[Opening DATA PROVIDED section]

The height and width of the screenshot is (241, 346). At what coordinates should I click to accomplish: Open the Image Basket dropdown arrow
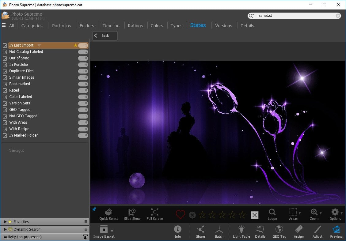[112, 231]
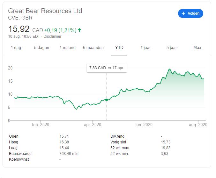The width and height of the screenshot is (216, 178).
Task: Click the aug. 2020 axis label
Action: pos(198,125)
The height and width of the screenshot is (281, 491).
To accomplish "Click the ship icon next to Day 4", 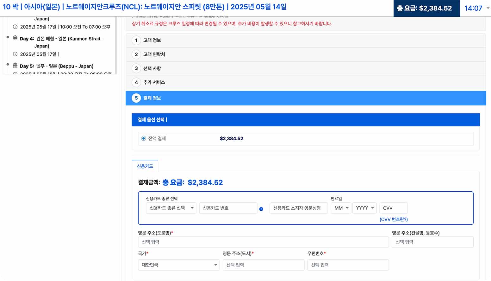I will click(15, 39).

[Closing DATA PROVIDED section]

TASK PROMPT: Please, without any pictures, write out exactly the lines of the listing from its first line through the line that holds "The height and width of the screenshot is (281, 491).", ends included, and nothing beyond them.

EXERCISE SOLUTION:
The height and width of the screenshot is (241, 346). At what coordinates should I click to accomplish: Open the Image Basket dropdown arrow
[112, 231]
The width and height of the screenshot is (216, 178).
Task: Click the aug. 2020 axis label
Action: pos(198,125)
The height and width of the screenshot is (281, 491).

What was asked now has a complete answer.